На репетиции режиссер Анисимова-Вульф предоставила на откуп Бортникову всю сцену, и паренек разошелся Фанфан Тюльпаном на крыше, так что драматург, присутствующий в зале, разволновался не на шутку: «Помилуйте, а где же мой текст?». Автора тоже можно понять, но Ирина Сергеевна успокоила Розова: «Виктор Сергеевич, кого из зрителей сейчас удивишь текстом?» Благодаря тому, что на репетициях шлюзы были открыты, спектакль засверкал.
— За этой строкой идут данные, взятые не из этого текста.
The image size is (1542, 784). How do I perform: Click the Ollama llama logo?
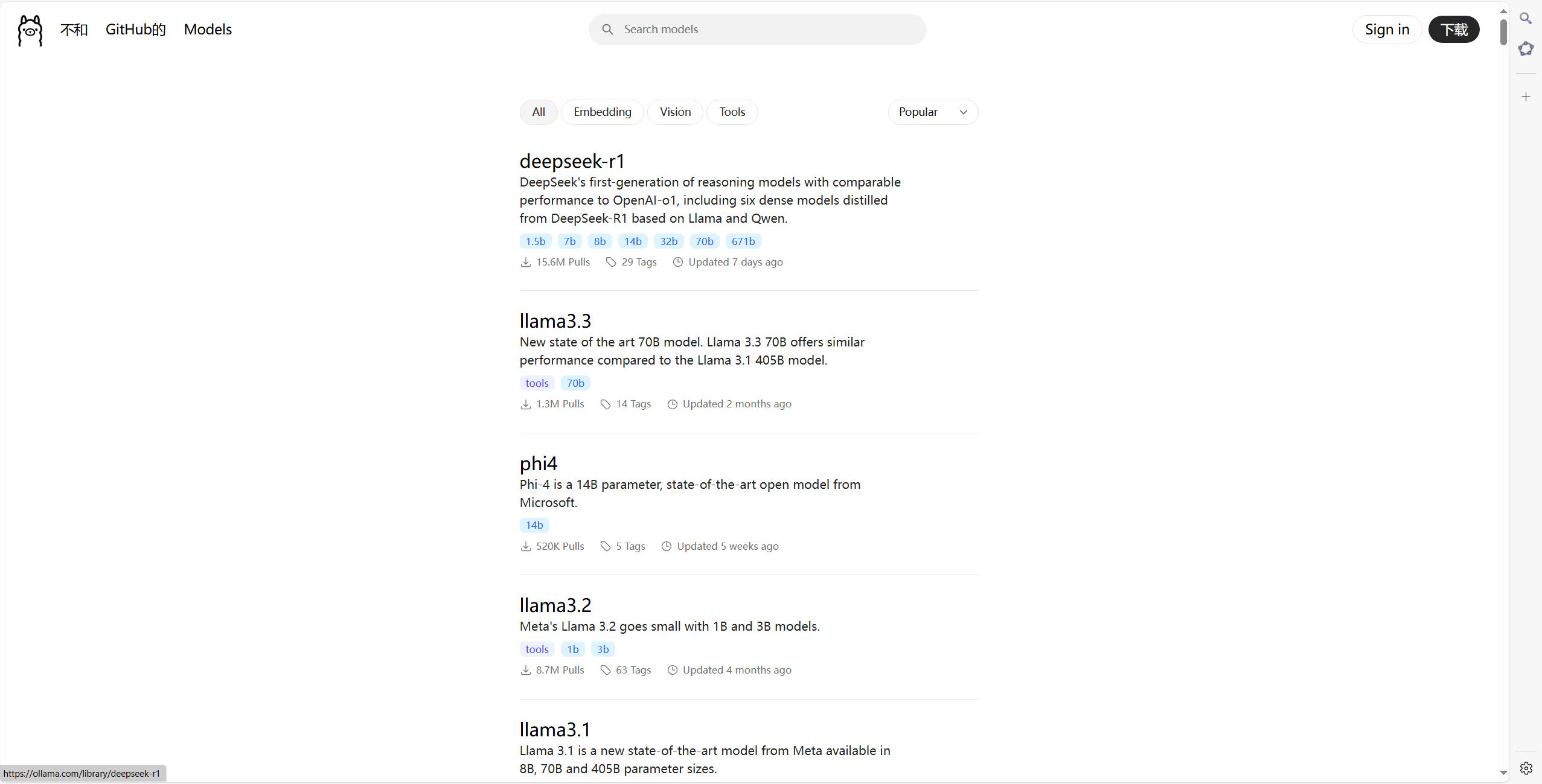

Он был очень высокий, а Нина Дробышева, исполнительница роли Симы, – маленькая, он всегда наклонялся к ней, когда произносил текст:
«Володя: – Так ты не сестра?
Сима: – Отец нашел меня в Пинских лесах в сорок четвертом году, когда отрядом командовал. Мне, говорят, и года не было.
Володя: – Чья же ты?
Сима: – Не знаем, мы уже где только справки не наводили, куда ни писали.
Володя: – А зовут тебя как?
Сима: – Ты чего?
Володя. – Нет, я спрашиваю, как тебя назвали при рождении?
Сима: – Я откуда знаю.
Володя: – Погоди, погоди!.. Так, ты может быть, Зина? Галя? Варя? Фекла?..
Сима: – Отстань, пожалуйста.
Володя: – Ты – никто! Понимаешь ли ты это? Ты – не ты! Ты – тайна, загадка. Ты – прелесть!» … верно, Луиза?»[19]
Гром и Молния! Как восклицают в тех же пьесах – он не был начинающим актером, вышедшим на сцену лицедействовать, не был даже талантливо воплощенным персонажем театральной истории. Он был воздухом с горных вершин, который «свеж, как поцелуй ребенка», он был Наташей Ростовой, летящей над ночным садом. Его светлая пушкинская энергия, срываясь с каждым ударом сердечной мышцы, слетала в зал и ее, пылающую, жадно заглатывали зрители. В самой сердцевине его – не без толики итальянской составляющей – сердца во все концы света сияла невероятная свобода. Ей-богу, стоило назвать его именем какое-нибудь малое солнце.
Федор Чеханков, друг, присутствовавший впервые на прогоне, никогда ранее не видевший приятеля в деле, не мог поверить тому, что оказывается он давно знаком с этим величайшим актером, который на сцене отдавался не «читке», а «полной гибели всерьез».